Yukarıda alıntısı yapılan mevzuat hükümlerinin birlikte değerlendirilmesinden; bir ortaöğretim öğrencisinin başarısının; öğrencinin sınav, ödev, proje, ders içi ve ders dışı faaliyetlerinin bir bütün olarak gözönünde tutulması suretiyle objektif bir şekilde belirlenmesinin esas olduğu anlaşılmaktadır.
Yükseköğretime geçişte orta öğretim başarı puanının arz ettiği önem de gözönüne alındığında, olası subjektif değerlendirmelerin önüne geçmek amacıyla yapıldığı anlaşılan ve öğretmenlerin dönem sonu not tespitinde takdir hakkını ortadan kaldıran değişikliğin, Yönetmeliğin objektif değerlendirmeye yaptığı vurgu ve bütünlüğü içindeki tutarlığa uygun olduğu açıktır.

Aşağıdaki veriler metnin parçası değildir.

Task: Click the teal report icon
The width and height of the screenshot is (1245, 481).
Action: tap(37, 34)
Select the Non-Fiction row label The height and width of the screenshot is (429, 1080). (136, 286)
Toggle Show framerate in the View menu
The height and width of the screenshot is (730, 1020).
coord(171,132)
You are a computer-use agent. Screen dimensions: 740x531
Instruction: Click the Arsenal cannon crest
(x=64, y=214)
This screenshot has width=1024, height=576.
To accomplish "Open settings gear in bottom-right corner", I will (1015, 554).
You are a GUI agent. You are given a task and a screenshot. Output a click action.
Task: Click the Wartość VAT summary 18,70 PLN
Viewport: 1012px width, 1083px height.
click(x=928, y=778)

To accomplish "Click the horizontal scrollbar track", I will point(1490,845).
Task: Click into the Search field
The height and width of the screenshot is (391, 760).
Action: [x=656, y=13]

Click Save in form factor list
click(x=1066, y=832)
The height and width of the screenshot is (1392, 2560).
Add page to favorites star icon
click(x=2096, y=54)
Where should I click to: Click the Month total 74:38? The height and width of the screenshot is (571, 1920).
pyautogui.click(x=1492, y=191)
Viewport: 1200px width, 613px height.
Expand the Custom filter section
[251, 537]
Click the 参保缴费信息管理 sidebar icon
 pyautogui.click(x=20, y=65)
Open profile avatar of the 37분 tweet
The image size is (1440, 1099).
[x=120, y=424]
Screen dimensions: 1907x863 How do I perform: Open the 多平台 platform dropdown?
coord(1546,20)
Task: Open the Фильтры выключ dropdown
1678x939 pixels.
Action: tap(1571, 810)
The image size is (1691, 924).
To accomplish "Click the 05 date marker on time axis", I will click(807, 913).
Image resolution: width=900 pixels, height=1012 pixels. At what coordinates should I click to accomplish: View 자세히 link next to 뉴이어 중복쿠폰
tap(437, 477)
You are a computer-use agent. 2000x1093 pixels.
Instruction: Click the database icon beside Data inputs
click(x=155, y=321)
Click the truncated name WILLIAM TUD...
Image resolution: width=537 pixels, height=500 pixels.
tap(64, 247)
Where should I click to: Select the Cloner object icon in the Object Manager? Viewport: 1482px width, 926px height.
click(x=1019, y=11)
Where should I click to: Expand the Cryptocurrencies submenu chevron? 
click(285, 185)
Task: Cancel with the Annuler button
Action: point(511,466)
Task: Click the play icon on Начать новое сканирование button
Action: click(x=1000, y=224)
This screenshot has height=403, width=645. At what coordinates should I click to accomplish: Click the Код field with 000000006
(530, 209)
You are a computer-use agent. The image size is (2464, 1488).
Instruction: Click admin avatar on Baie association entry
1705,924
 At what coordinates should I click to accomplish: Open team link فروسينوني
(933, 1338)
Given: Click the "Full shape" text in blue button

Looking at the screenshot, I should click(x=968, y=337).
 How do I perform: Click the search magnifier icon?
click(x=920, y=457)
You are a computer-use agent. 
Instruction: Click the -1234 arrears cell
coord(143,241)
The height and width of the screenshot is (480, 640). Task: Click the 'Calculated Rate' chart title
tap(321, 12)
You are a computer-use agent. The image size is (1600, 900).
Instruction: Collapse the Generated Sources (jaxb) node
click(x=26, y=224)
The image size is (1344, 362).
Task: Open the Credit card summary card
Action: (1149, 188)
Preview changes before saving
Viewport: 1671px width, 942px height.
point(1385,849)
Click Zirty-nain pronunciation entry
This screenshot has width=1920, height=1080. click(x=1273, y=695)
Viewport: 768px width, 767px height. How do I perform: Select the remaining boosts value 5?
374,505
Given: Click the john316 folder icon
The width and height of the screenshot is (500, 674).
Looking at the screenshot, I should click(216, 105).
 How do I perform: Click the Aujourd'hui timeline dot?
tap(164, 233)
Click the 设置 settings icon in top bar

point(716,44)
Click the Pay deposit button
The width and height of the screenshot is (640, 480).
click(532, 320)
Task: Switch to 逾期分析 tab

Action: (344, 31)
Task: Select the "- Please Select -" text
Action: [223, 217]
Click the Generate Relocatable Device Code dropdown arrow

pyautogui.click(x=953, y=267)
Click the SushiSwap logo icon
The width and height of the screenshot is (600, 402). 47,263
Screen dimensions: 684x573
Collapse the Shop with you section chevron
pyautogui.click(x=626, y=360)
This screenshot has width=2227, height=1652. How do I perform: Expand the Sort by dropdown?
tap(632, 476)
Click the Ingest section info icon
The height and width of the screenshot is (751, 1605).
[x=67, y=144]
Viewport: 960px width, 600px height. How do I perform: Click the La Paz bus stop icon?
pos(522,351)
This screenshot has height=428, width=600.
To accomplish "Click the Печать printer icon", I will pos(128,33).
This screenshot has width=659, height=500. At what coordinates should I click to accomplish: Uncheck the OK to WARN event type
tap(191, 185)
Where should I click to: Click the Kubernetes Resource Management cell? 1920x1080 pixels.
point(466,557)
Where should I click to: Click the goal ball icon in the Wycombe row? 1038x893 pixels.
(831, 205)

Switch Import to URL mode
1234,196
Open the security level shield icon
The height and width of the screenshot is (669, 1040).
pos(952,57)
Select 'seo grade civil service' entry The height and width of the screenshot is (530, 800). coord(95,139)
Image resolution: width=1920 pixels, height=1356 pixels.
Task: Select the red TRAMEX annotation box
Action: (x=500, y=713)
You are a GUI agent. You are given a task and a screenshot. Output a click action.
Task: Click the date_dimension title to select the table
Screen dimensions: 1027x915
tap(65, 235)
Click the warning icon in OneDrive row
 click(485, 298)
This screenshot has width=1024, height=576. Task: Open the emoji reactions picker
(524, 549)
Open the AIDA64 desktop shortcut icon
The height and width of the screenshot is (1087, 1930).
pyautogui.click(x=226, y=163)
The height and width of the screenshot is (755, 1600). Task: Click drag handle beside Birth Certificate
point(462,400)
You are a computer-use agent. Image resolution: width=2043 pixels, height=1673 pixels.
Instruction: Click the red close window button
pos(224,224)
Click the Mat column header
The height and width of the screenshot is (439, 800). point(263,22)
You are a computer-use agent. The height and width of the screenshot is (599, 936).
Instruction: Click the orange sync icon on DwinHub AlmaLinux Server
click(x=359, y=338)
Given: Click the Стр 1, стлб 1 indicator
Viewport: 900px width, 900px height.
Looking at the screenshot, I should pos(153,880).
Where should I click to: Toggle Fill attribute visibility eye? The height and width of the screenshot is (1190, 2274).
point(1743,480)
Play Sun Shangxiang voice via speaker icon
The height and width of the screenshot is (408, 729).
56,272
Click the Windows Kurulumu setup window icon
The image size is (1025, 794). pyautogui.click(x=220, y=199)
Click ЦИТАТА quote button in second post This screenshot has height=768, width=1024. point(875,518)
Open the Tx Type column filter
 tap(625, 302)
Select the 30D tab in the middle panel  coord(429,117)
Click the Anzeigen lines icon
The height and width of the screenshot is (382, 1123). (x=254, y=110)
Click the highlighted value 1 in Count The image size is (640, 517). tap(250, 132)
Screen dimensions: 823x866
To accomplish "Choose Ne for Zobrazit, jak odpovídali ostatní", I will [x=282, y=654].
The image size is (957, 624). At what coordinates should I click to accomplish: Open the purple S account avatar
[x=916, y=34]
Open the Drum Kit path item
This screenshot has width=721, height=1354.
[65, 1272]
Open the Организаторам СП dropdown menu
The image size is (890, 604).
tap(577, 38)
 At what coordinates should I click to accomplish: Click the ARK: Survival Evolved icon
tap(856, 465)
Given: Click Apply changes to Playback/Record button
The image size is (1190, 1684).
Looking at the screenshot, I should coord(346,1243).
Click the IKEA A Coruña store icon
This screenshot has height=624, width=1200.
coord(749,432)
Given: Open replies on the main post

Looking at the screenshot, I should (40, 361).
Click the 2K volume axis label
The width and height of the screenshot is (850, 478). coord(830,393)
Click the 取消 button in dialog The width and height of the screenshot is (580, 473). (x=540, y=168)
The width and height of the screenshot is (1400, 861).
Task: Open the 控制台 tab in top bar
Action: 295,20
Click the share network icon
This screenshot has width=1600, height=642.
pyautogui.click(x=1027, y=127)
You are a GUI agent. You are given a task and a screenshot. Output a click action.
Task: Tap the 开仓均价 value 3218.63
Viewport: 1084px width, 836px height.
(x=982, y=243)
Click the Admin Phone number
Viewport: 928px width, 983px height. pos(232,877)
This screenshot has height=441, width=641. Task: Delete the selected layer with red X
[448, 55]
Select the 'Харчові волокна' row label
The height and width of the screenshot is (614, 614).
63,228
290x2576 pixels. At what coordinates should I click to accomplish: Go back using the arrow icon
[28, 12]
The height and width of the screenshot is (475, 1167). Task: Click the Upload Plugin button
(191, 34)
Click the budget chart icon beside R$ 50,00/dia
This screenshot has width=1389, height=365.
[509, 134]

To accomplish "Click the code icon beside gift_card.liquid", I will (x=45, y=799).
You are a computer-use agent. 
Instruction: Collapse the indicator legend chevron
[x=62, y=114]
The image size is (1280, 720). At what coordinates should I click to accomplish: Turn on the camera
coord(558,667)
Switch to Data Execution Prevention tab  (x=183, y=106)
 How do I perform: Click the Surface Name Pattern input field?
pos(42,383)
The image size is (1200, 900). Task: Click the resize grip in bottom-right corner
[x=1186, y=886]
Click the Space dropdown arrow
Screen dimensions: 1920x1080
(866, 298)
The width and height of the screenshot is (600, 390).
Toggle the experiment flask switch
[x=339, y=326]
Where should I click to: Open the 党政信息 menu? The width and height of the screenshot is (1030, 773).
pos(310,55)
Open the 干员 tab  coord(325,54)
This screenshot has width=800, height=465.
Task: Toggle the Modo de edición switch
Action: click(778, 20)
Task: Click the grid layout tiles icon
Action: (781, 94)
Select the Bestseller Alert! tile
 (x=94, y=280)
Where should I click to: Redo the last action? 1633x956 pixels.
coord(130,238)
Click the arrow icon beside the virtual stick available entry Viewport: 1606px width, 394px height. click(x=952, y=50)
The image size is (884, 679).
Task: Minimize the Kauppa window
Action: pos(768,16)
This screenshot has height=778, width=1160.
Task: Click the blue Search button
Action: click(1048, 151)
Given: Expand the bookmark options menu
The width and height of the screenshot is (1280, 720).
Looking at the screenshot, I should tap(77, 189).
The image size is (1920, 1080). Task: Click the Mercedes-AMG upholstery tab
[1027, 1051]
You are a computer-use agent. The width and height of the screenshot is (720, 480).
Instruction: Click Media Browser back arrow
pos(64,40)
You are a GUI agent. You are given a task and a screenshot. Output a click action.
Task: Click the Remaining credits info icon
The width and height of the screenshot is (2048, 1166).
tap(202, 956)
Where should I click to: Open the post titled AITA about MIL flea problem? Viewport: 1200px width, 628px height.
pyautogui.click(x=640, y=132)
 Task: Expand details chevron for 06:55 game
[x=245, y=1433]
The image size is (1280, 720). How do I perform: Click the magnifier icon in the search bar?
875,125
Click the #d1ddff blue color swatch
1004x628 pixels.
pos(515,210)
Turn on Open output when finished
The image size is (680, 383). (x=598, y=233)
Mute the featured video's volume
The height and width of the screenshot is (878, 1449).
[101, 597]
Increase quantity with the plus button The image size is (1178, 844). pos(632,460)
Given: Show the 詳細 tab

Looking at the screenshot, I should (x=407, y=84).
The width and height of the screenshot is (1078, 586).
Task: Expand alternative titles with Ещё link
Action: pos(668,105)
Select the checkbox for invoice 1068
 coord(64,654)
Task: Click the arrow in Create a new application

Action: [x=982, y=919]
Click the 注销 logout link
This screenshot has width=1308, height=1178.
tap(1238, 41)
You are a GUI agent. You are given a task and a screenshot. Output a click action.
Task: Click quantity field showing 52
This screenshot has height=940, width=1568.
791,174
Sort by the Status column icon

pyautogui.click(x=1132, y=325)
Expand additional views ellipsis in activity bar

Öte yandan, davacının, anılan değişiklikle öğretmenin gözetim ve denetiminin not tespitinde dışarıda tutularak salt ölçmeye ağırlık verildiği ve eğitim öğretim faaliyetinin mekanikleştirildiği yönündeki iddiası ise; alıntısı yapılan yönetmeliğin çeşitli maddelerinde öngörülen ödev, proje, sözlü gibi uygulamalarla öğrencinin ders içi ve ders dışı faaliyetlerinin öğretmen tarafından gözlemlenebilmesine, değerlendirmeye tabi tutulabilmesine imkan tanınması karşısında itibar edilecek nitelikte değildir.
Bu durumda, öğretmenlerin dönem sonu not tespitinde, olası subjektif değerlendirmelerin önüne geçmek amacıyla takdir hakkını ortadan kaldıran dava konusu düzenlemede hukuka aykırılık görülmemiştir.
Açıklanan nedenlerle yasal dayanaktan yoksun bulunan davanın reddine, yargılama giderlerinin davacı üzerine bırakılmasına, artan posta ücretinin isteği halinde davacıya iadesine 31.03.3008 gününde oybirliği ile karar verildi.